* **Instructions for the task**: Reproduce every record below exactly as written, but leave out any pictures.

[Collected data entries]
┄┄┄┄┄┄┄┄┄┄┄┄┄┄┄┄┄┄┄┄
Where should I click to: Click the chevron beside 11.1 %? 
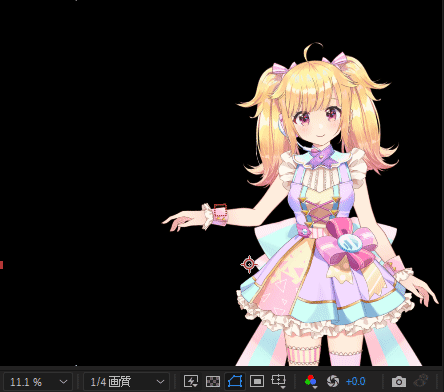pyautogui.click(x=63, y=382)
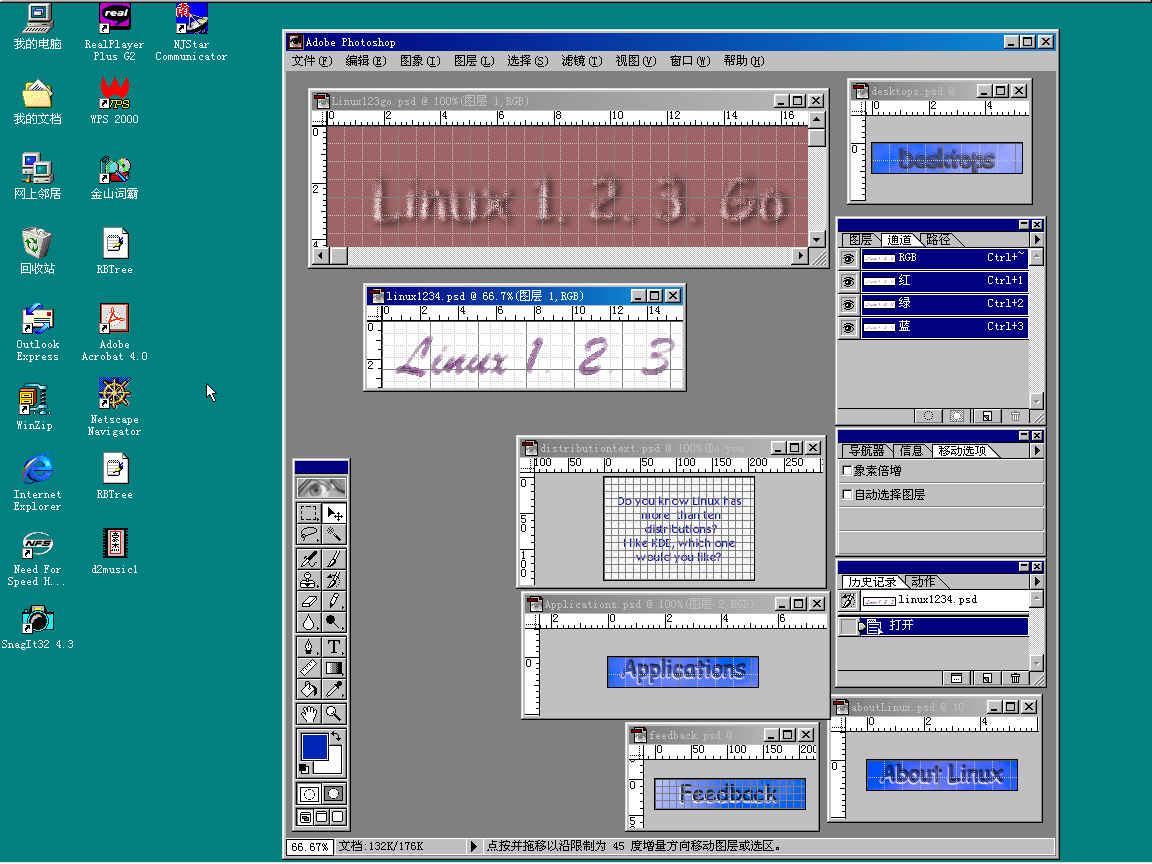This screenshot has height=864, width=1152.
Task: Activate the Hand tool
Action: coord(309,713)
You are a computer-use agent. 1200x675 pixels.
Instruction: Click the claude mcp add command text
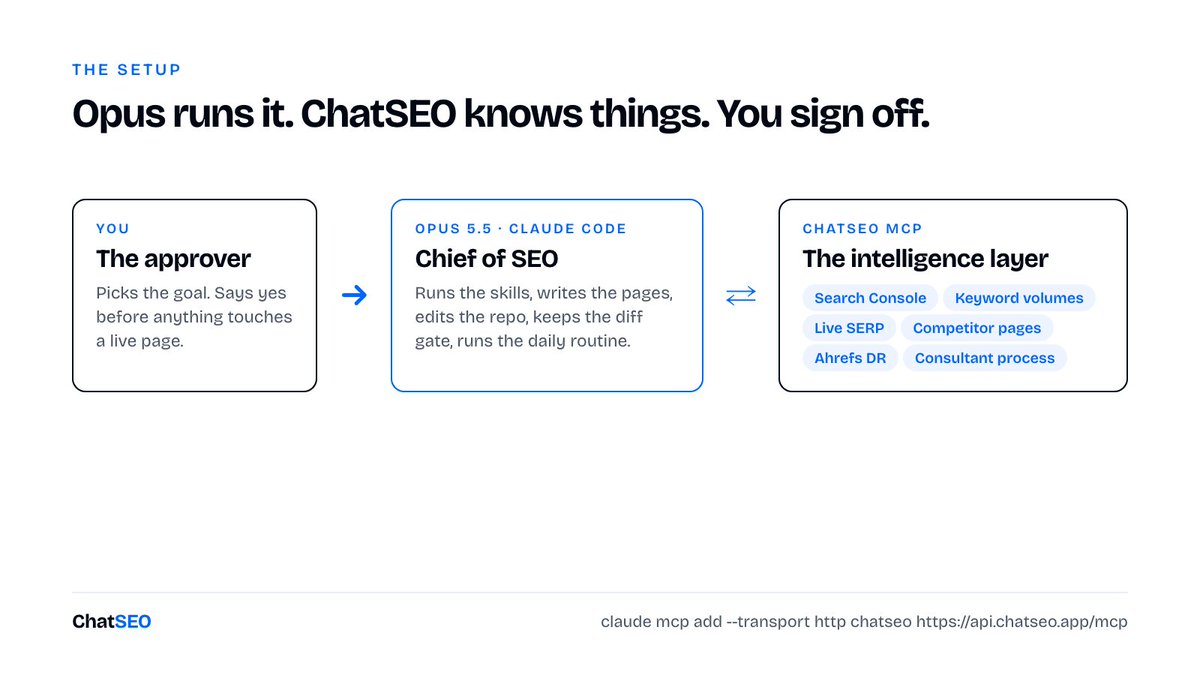[864, 622]
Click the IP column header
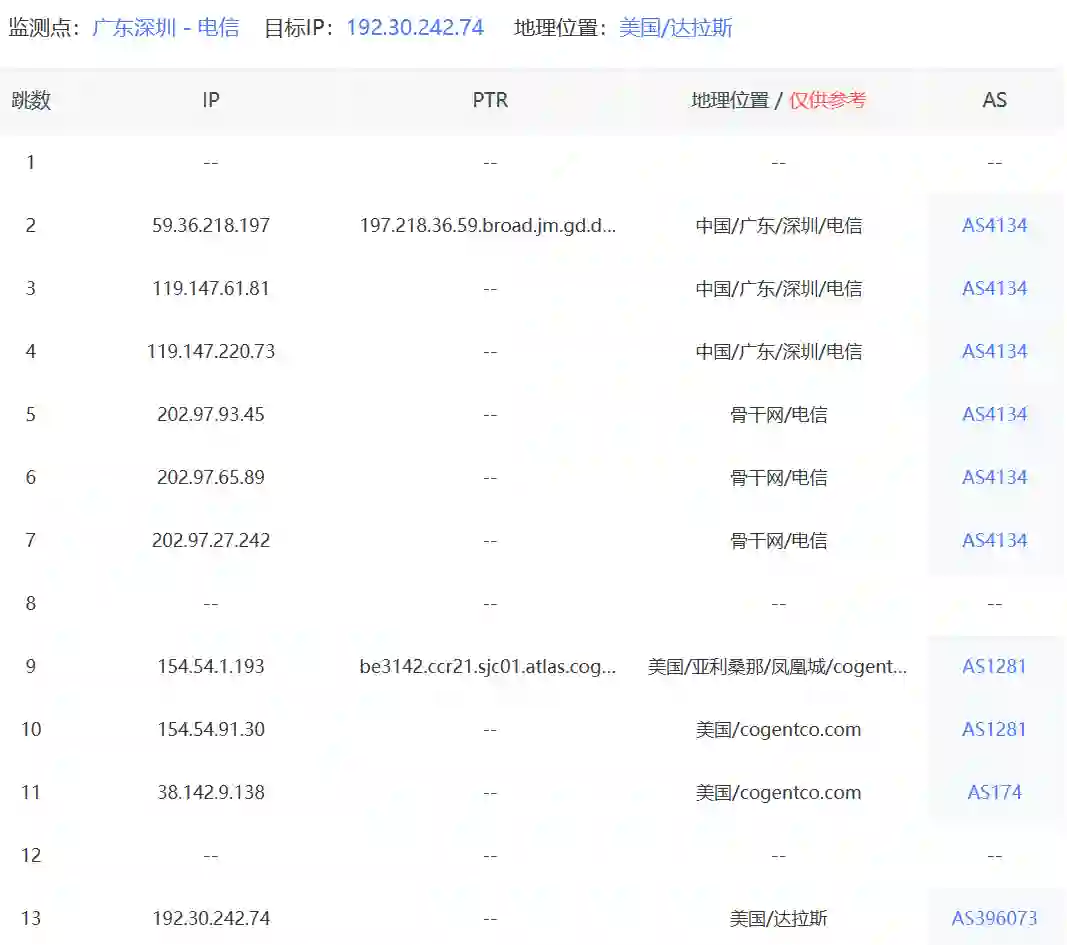 coord(211,100)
┄┄┄┄┄┄┄┄┄┄┄┄┄┄┄┄┄┄┄┄
* **Result below**:
Where should I click to: Click the chevron beside 11.1 %? 
pyautogui.click(x=63, y=382)
This screenshot has height=864, width=1152.
Task: Activate the Hand tool
Action: coord(309,713)
You are a computer-use agent. 1200x675 pixels.
Instruction: Click the claude mcp add command text
[864, 622]
Click the IP column header
 coord(211,100)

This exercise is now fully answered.